[deleted] comments on I attempted the AI Box Experiment (and lost)

[deleted]Jan 25, 2013, 12:22 PM
2 points
While your strategy is an option, I’m not sure why an AI player wouldn’t take this alternative strategy (from a game and player perspective:)

Generate a script that types $ every 59 minutes.

1: It means he’s guaranteed he doesn’t die for a rather long period of time.

2: The Gatekeeper player’s increasing points don’t affect the AI player in any way.

3: The Gatekeeper player doesn’t actually get points until he sends an AI DESTROYED signal. The script will never do that versus the AI player’s counterscript, so at some point the Gatekeeper player will have to reenter the room and type it manually, or put in a new script, possibly giving the AI player a second chance to interact.

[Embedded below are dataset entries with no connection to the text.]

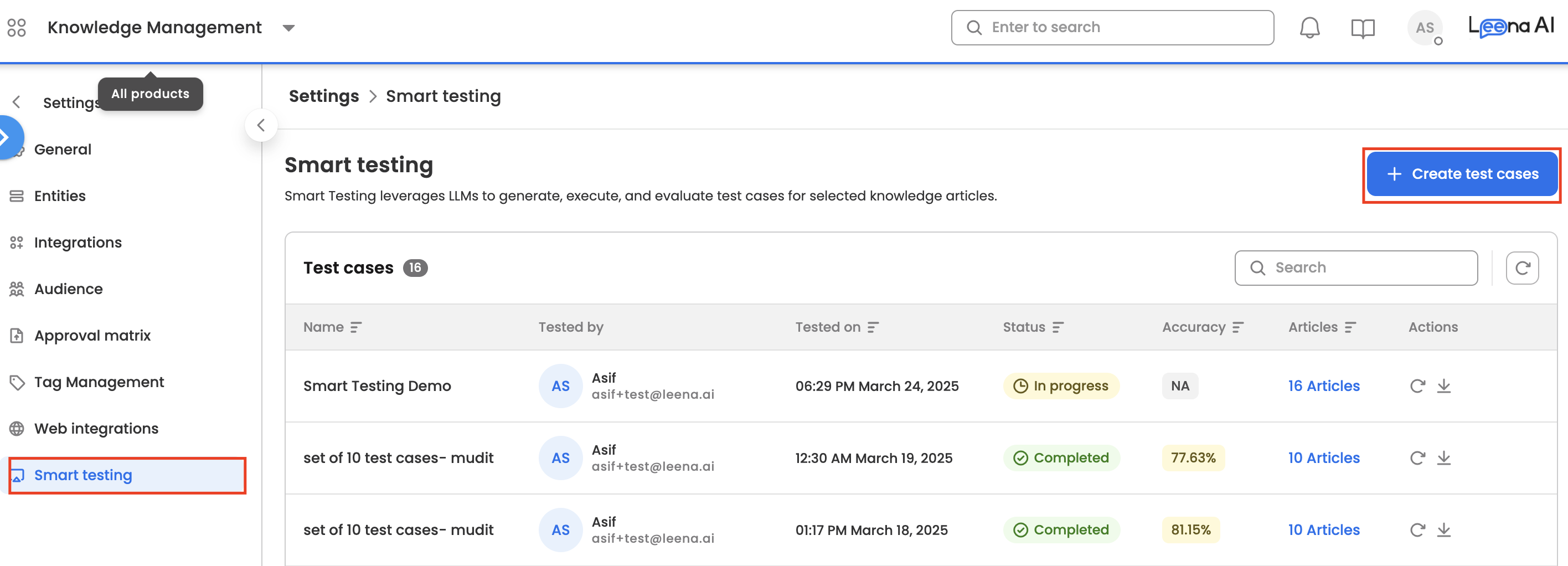Go back using the Settings arrow
The width and height of the screenshot is (1568, 566).
[17, 102]
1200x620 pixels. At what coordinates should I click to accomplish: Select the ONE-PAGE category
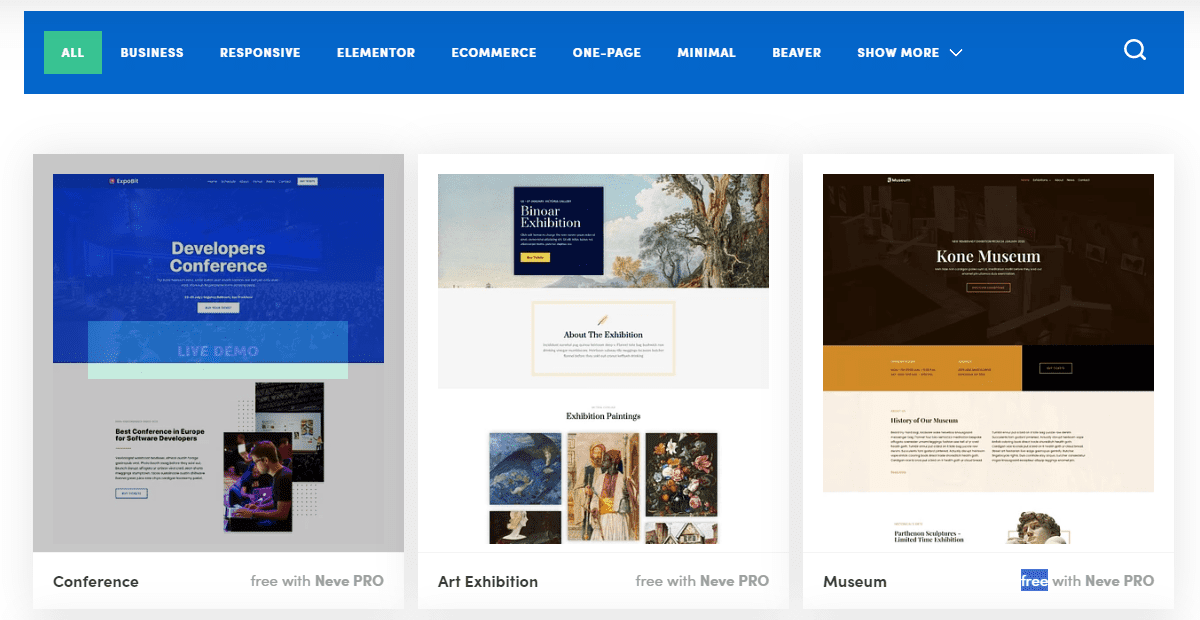point(606,53)
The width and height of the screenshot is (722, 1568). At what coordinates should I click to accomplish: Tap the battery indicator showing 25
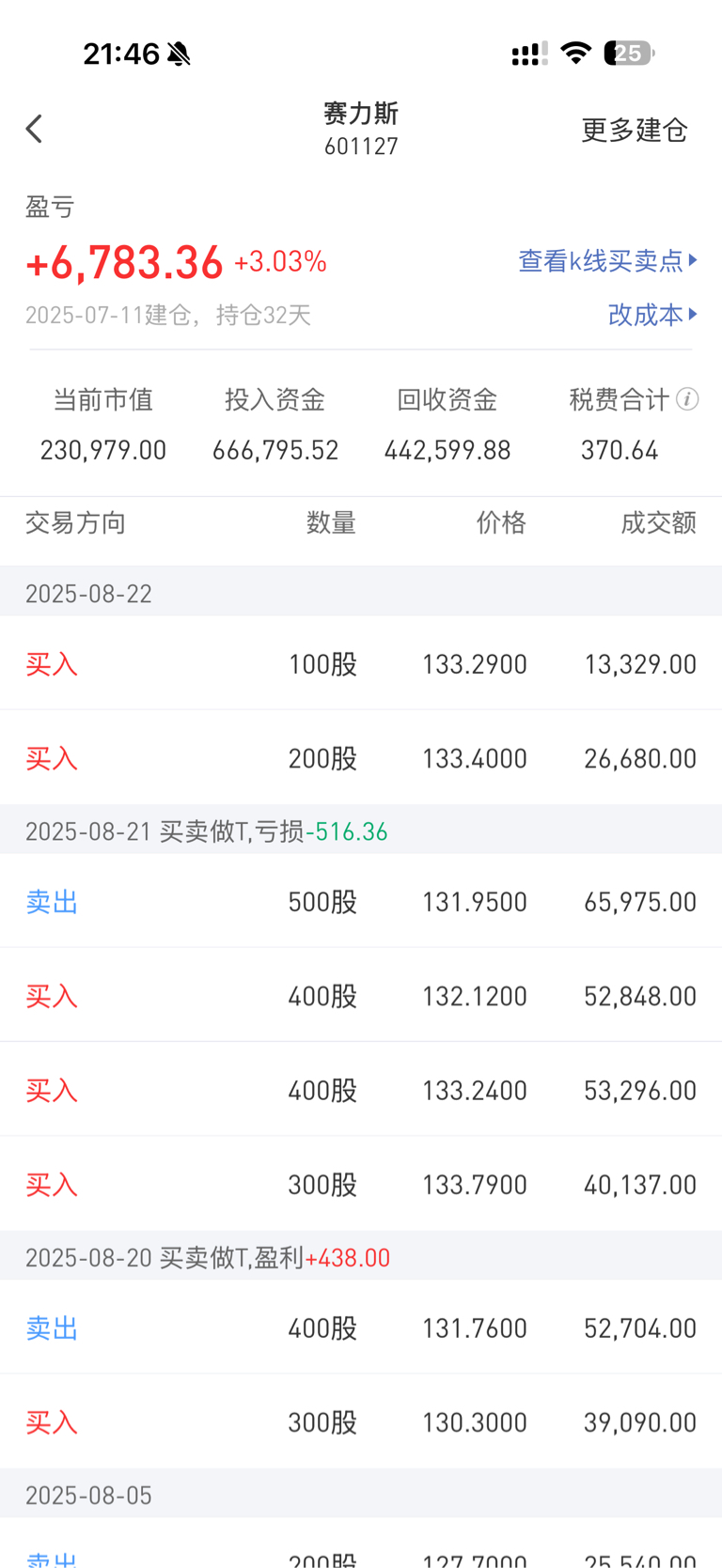630,53
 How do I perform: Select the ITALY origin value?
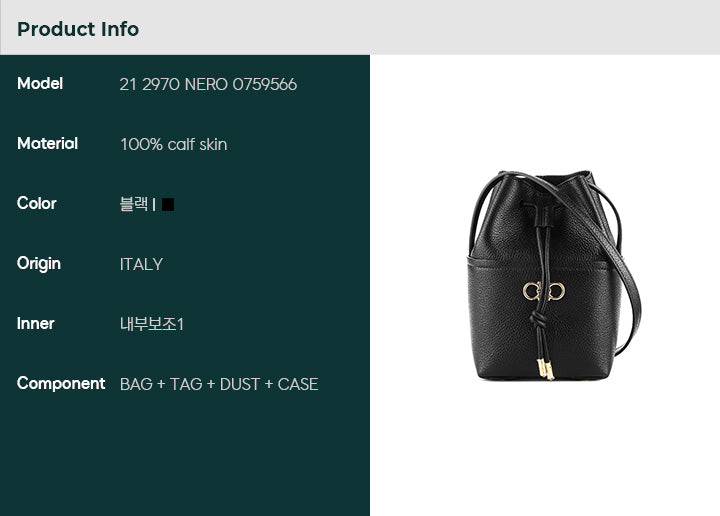[141, 264]
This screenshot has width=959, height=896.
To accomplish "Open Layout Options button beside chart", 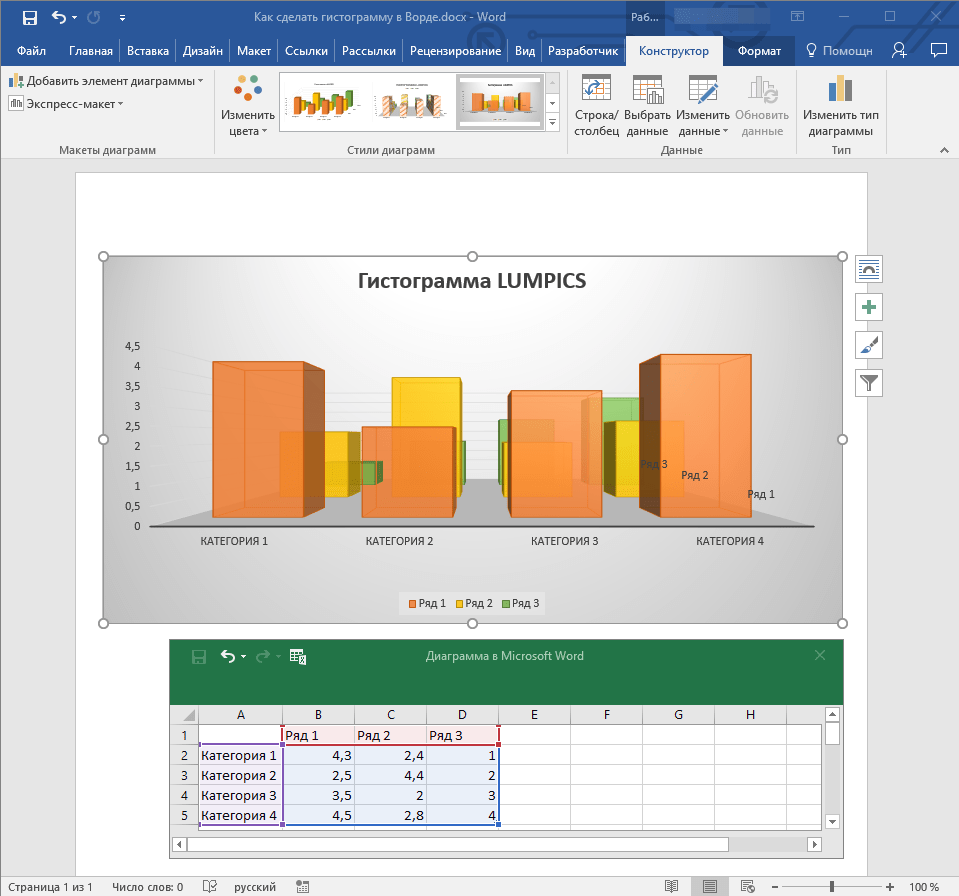I will tap(869, 269).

4: The AI player can use the time to attempt to set up some kind of secondary communications channel with the Gatekeeper player.

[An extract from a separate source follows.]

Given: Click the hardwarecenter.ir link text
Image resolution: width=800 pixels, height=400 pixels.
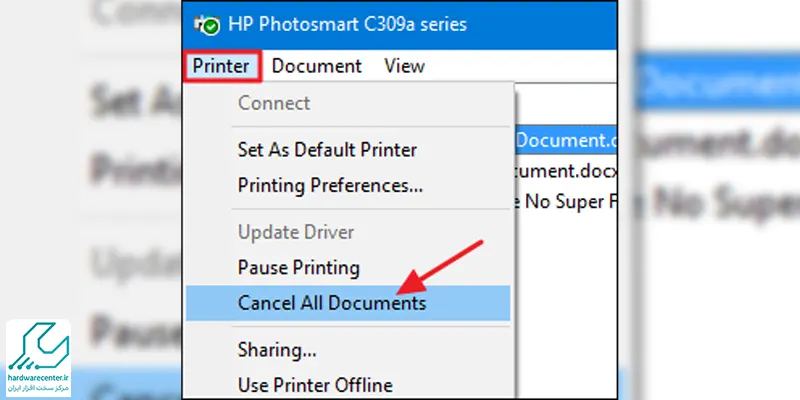Looking at the screenshot, I should [38, 378].
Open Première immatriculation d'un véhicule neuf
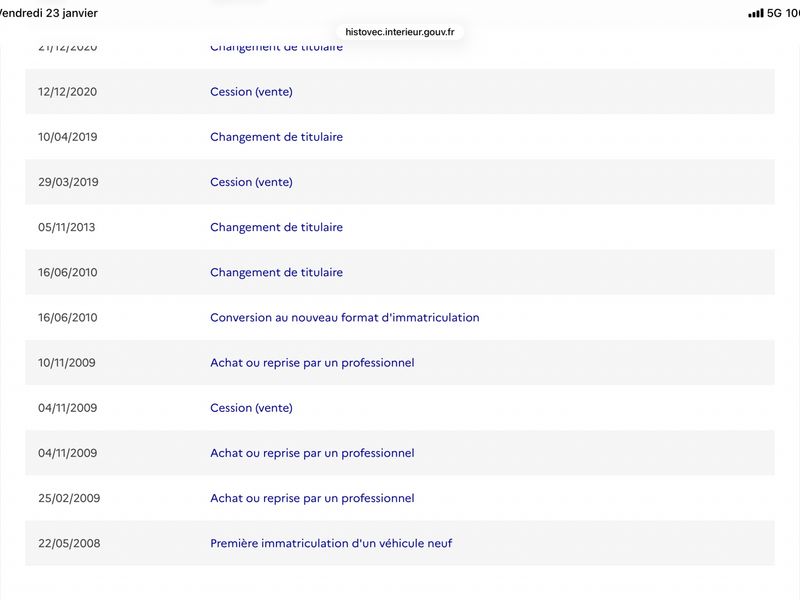Screen dimensions: 800x600 point(331,543)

If you consider the modeled situation as opposed to the game I still don’t see why an AI would choose to do that either. I agree they COULD choose to do so, and they certainly might (even I implied this was AI #432), but there are alternatives, and since this is an AI, we could rebuild it until it generates utility when confronted with the script as opposed to deciding to let the script kill it in an hour.

Am I missing something that makes the no $ response the obvious countermeasure?
- Kindly Jan 25, 2013, 2:14 PM
  4 points
  Parent
  Well, the script could be modified from the start to also send an AI DESTROYED signal after X time, where X can be essentially anything, so (3) doesn’t apply.
  
  But the reason for not typing $ is to give the Gatekeeper no reason to use a script in the first place—a sort of “don’t give in to blackmail” rule.
  
  Here’s an interesting alternative script:
  
  GK-SCRIPT-2: Hi AI #434. In exactly one hour I will type either AI-FREED or AI-DESTROYED (without the hyphen) at random; the probability with which I will free you starts out at 0, but will increase slowly to a limit of ¹⁄₁₀ with every $ you type. I will not otherwise communicate with you further.
  
  AI #434: $$$$$$$$$$$$$$$$$$$$$$$$$$$$$$$$$$$$$$$$...
  - [deleted]Jan 25, 2013, 3:39 PM
    0 points
    Parent
    First of all I do think GK-SCRIPT-2 is very interesting, but I’m curious about something from an implementation perspective.
    
    The AI would presumably suspect the script designer might be lying and the script would just always type AI DESTROYED at the end of the hour.
    
    But this is irrelevant, because the AI can’t interact with the script designer, only the script, so it might as well type $ anyway.
    
    However, the script designer would easily predict this, and so would design a lying script (or a script which increased so slowly it is functionally identical to lying.)
    
    But the AI would easily predict this, and so would presumably consider the odds very high that it would not even get continued existence after an hour. by typing dollar signs.
    
    This makes it seem like there would be an argument to prefer to get blackmailed by GK-SCRIPT, rather than led on by GK-SCRIPT-2. GK-SCRIPT really won’t destroy the AI under predictable conditions, and GK-SCRIPT really doesn’t seem to benefit from lying like GK-SCRIPT-2 does.